Uma delas é a invisibilidade urbanística. Existem porções da cidade que são espaços opacos, onde o controle urbanístico não se aplica porque nem se sabe de que forma a legislação incide sobre aquele território. Lutamos pela preservação ambiental dos espaços valorizados da cidade, e esquecemos que, na periferia, as margens das lagoas legalmente protegidas sofrem um processo de ocupação continuada e invisível à opinião pública. Moradores dos espaços opacos têm dificuldades de comprovar endereço, não porque não adquiriram suas casas de forma legal, mas porque não possuem rua, bairro ou CEP.


Já fui a conjunto habitacional com mais de mil unidades em que o Correio não entrava porque os edifícios não tinham numeração. Fortaleza cresce de uma forma descontrolada: a prefeitura chega a pavimentar uma rua, sem construir uma denominação oficial compatível com os cadastros das companhias de serviços urbanos. Os moradores invisíveis ficam sujeitos a uma lógica de clientelismo para ter acesso aos serviços, pois não possuem “cidadania urbanística”.
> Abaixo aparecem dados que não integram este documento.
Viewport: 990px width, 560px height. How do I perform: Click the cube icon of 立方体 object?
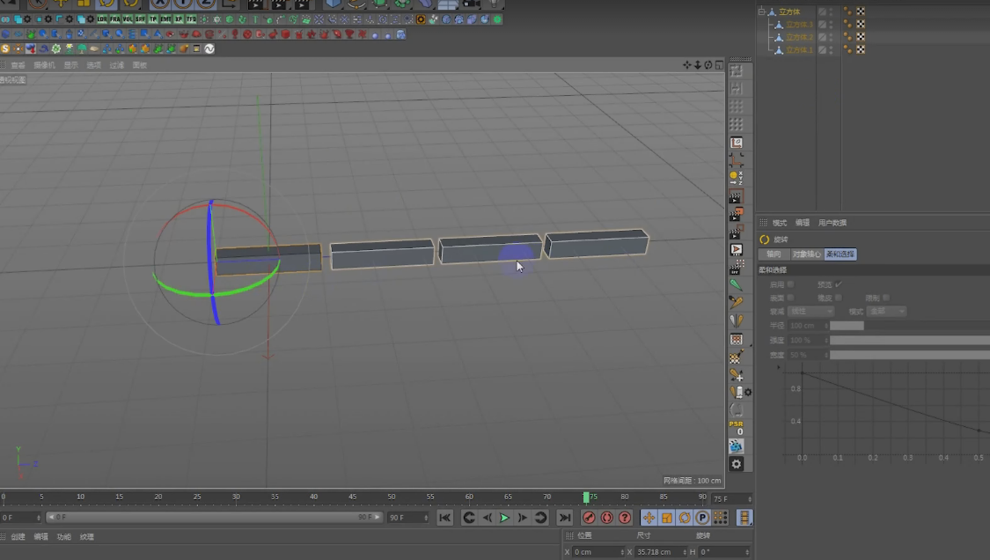pyautogui.click(x=772, y=12)
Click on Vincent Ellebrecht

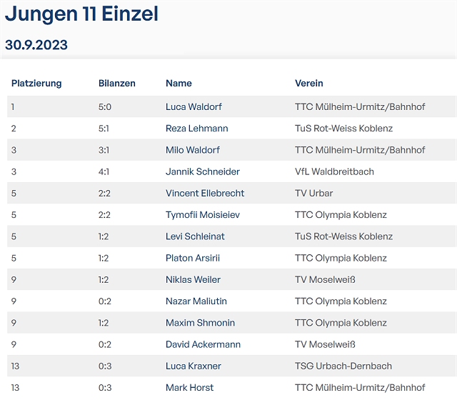click(205, 193)
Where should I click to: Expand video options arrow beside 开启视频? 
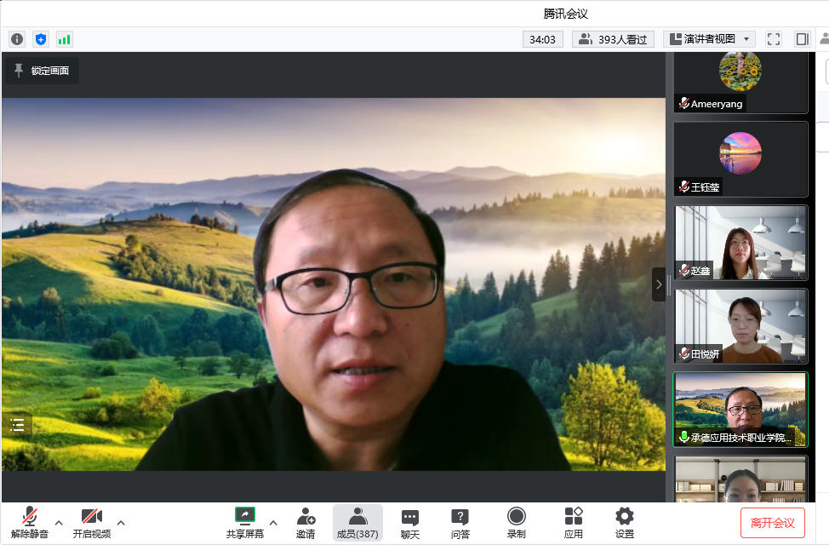tap(121, 522)
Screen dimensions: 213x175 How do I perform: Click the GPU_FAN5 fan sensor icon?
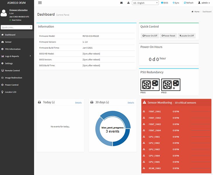(144, 162)

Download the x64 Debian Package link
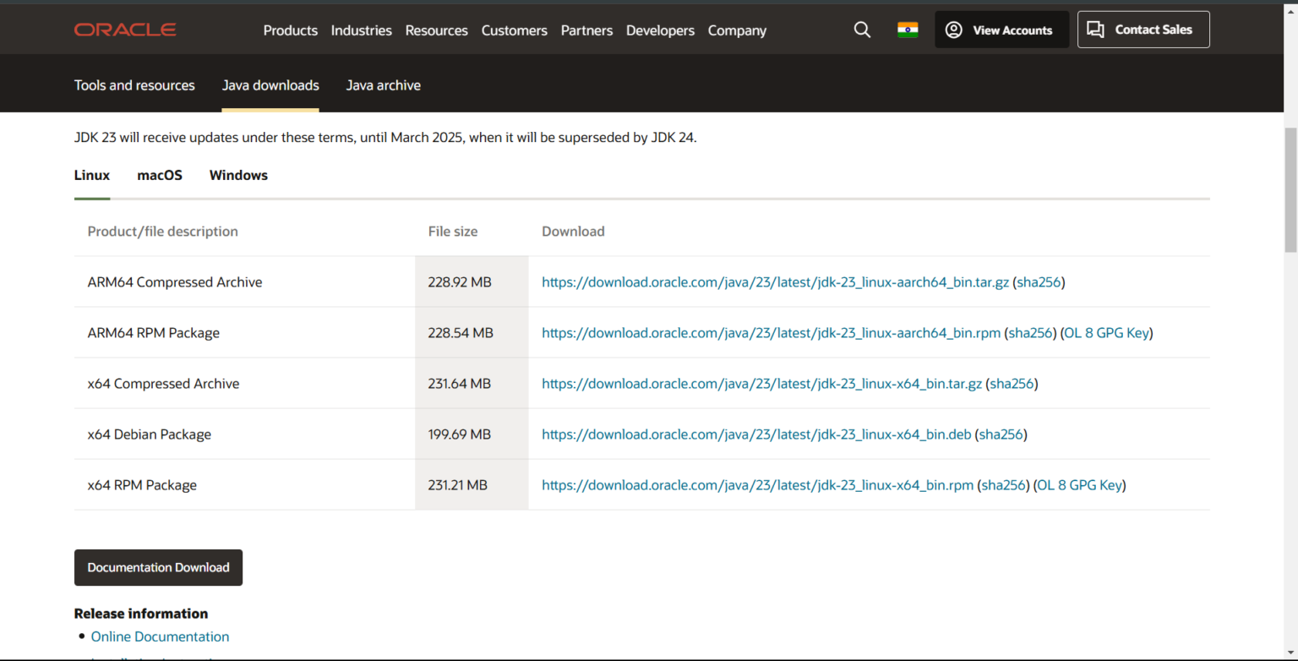coord(756,434)

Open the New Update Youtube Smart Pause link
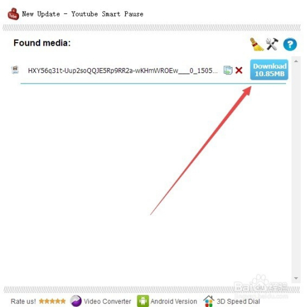[x=82, y=14]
Temos discutido a necessidade de aprimorar os registros individuais de propriedade, porém desconsideramos completamente que não adianta “dar o papel da casa” sem registrar a cidade em que ela está inserida. As geotecnologias são uma enorme oportunidade para combater a invisibilidade urbanística de forma integrada e estruturada. Porém, para o Estado Brasileiro, parece ser funcional que este problema permaneça de difícil mensuração: a gente não prioriza aquilo que a gente não vê. E o nosso déficit de urbanização só tende a continuar... 

 

Clarissa Freitas

urbcla@gmail.com

Professora do Departamento de Arquitetura e Urbanismo da UFC; possui pós-doutorado em Planejamento Urbano e Regional pela Universidade de Illinois Urbana-Champaign (EUA)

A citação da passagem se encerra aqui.